Work to complete:
The lines from the one containing "Open the search magnifier icon" through the last one in the data: please copy those exactly, and only those, without the pictures.

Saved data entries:
·····

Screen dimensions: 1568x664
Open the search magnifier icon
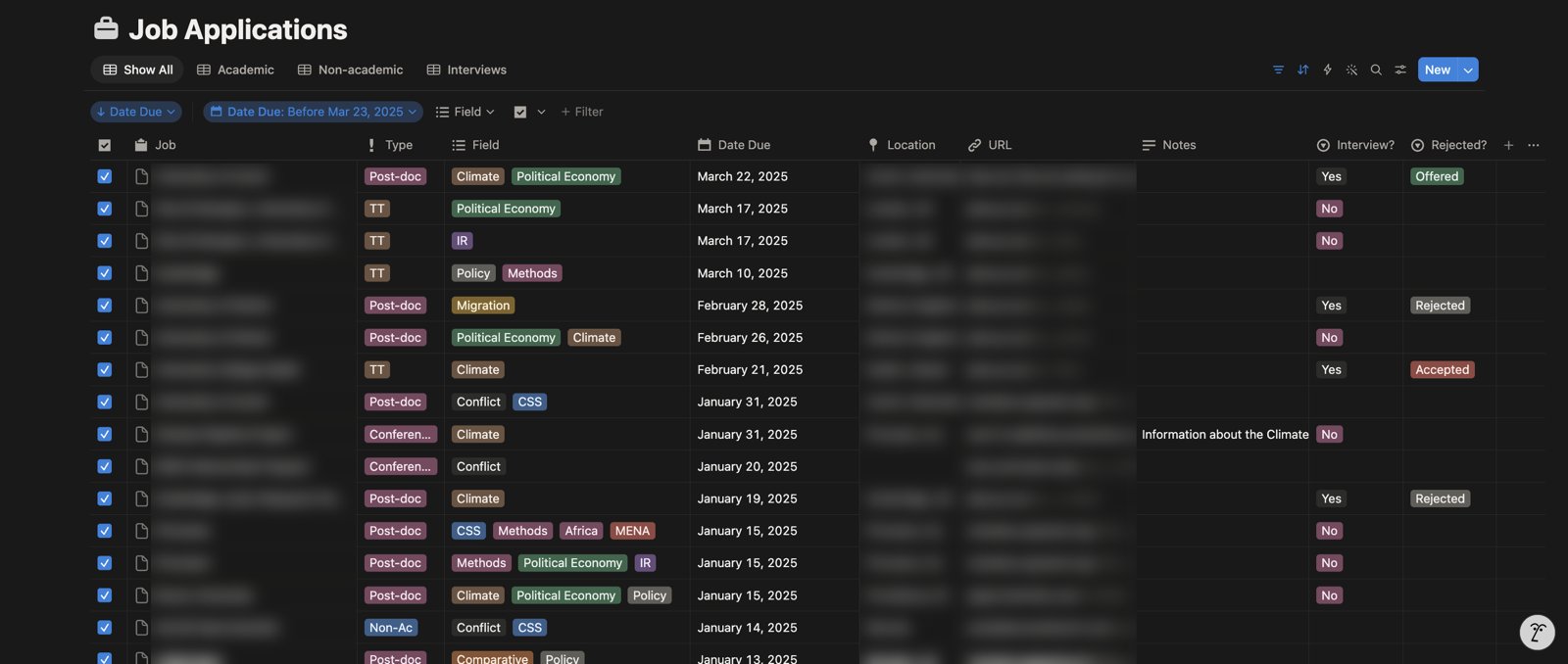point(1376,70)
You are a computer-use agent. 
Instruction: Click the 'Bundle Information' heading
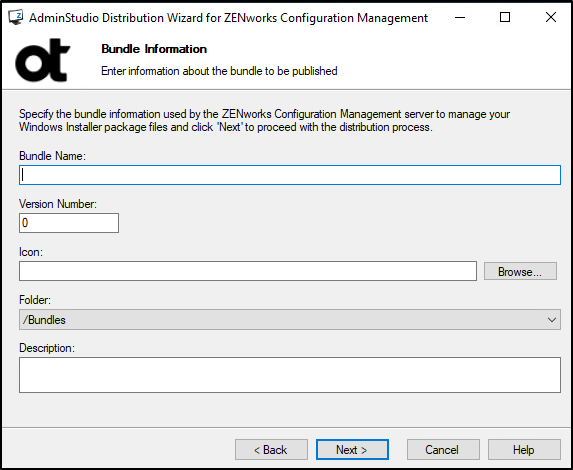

·····

Answer for this exercise:
Open the search magnifier icon
point(1376,70)
You are a computer-use agent. 
Instruction: Click the 'Bundle Information' heading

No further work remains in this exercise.